• 任务说明
将从包含“This screenshot has height=876, width=1440.”的那一行起、直至包含“Audio 1 is located at coordinates (57, 543).”的那一行为止（首尾两行均包括在内）的数据表示为两列CSV，列名分别为“原文”和“答案”。每条数据占一行，原文与答案各放入一个带引号的字段，字段内的换行一律替换为空格。

• 数据条目
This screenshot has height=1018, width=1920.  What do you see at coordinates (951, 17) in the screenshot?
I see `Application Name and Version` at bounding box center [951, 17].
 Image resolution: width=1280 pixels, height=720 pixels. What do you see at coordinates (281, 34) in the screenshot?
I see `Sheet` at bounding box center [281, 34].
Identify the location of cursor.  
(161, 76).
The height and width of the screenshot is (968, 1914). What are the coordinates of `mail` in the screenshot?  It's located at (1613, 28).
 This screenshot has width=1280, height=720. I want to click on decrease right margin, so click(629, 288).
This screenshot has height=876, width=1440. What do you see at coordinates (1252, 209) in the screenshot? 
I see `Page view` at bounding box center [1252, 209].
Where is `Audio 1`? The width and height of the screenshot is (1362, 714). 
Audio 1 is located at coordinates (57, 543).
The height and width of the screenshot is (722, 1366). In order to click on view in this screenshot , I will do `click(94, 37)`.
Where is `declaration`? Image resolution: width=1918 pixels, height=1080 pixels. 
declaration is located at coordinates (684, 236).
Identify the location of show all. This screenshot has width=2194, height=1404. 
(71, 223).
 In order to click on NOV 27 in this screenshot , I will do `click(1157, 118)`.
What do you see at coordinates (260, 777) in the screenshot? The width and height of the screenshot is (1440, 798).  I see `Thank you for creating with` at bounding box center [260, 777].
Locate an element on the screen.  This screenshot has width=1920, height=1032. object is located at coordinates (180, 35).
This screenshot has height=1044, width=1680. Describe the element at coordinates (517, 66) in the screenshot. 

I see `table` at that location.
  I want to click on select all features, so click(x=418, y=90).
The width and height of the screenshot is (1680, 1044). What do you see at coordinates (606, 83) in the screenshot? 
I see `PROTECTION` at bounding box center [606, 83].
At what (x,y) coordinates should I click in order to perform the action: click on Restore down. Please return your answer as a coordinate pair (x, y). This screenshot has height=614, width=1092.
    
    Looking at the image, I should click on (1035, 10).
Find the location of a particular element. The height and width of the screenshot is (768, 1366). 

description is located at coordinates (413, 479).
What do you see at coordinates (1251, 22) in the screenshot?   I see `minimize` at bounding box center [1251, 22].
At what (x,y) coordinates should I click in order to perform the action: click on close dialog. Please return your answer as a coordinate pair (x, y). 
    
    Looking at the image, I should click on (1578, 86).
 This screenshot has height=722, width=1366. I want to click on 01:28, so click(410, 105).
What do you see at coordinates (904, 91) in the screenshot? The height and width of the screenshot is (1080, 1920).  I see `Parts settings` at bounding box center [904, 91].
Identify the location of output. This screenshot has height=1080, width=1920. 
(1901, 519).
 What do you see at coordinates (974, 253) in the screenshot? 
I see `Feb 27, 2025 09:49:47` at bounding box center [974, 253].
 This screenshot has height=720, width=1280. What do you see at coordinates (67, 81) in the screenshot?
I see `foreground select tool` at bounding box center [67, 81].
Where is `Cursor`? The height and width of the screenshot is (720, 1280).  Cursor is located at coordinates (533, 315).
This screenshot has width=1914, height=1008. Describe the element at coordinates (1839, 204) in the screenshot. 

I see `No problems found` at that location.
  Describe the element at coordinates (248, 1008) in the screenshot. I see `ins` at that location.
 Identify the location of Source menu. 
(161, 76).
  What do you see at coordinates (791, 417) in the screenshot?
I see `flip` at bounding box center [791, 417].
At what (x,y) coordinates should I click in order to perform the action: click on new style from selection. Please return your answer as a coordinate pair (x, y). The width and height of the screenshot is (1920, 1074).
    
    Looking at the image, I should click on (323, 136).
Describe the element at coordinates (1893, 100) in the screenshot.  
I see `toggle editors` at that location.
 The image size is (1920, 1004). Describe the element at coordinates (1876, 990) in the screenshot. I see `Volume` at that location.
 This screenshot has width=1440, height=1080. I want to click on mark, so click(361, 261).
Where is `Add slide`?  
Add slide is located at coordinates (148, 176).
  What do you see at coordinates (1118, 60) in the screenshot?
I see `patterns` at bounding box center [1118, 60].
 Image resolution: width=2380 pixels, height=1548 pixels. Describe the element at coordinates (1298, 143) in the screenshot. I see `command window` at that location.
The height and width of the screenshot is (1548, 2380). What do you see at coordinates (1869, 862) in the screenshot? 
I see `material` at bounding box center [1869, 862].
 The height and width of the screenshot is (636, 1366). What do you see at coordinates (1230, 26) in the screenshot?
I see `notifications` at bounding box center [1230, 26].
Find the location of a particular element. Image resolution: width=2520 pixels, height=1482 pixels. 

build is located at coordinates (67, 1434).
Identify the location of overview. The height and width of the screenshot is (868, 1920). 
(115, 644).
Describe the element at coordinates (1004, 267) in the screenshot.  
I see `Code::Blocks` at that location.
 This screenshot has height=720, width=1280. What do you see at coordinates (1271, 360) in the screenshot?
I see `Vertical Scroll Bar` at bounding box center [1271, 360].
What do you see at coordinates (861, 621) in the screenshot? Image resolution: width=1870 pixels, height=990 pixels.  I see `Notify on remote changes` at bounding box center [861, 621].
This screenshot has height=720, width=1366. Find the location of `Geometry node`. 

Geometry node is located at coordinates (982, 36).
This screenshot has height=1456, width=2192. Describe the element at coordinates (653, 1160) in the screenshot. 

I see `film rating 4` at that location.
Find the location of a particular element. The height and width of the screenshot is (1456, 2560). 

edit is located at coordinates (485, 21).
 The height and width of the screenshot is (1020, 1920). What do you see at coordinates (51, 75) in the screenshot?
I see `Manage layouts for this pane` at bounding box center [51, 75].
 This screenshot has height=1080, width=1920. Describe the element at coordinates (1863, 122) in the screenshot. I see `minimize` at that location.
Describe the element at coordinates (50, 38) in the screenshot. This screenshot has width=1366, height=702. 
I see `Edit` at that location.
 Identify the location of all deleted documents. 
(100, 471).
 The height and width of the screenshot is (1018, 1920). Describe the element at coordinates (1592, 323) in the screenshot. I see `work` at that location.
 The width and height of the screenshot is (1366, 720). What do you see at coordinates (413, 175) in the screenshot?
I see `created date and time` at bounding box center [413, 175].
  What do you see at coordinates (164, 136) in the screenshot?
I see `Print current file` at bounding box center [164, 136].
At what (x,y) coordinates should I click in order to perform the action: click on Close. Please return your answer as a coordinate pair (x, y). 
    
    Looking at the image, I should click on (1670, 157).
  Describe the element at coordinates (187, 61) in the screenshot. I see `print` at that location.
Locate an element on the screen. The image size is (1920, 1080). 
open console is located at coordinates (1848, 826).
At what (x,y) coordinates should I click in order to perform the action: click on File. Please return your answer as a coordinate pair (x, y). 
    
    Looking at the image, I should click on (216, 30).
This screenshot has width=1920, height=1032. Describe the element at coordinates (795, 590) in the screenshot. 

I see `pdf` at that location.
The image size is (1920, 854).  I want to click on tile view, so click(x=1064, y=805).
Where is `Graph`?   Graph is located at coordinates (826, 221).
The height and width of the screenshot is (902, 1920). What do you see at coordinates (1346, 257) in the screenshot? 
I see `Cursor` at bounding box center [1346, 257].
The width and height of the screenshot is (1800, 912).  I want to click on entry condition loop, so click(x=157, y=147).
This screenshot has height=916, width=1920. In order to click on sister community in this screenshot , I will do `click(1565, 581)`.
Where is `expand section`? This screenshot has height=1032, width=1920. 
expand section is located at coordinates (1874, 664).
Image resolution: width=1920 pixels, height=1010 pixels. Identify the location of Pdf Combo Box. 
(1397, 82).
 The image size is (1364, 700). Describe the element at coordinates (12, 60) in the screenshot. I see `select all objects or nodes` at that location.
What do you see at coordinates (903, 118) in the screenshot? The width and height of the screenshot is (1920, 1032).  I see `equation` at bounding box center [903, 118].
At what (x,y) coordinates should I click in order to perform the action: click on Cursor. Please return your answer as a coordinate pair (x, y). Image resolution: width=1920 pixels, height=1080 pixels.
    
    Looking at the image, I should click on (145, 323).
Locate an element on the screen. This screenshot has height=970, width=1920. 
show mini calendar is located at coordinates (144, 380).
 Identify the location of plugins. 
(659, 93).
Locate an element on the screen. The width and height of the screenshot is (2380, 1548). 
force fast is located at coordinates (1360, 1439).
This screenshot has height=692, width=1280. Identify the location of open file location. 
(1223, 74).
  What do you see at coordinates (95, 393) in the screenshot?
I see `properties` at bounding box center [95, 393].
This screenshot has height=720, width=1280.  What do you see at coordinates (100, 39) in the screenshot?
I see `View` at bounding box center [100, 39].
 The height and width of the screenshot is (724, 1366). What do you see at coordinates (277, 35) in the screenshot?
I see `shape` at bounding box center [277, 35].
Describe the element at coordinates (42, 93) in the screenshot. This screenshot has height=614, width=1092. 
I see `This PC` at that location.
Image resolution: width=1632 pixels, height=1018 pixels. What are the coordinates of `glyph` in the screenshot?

• 完成结果
原文,答案
"This screenshot has height=876, width=1440. What do you see at coordinates (1252, 209) in the screenshot?","I see `Page view` at bounding box center [1252, 209]."
"Where is `Audio 1`? The width and height of the screenshot is (1362, 714).","Audio 1 is located at coordinates (57, 543)."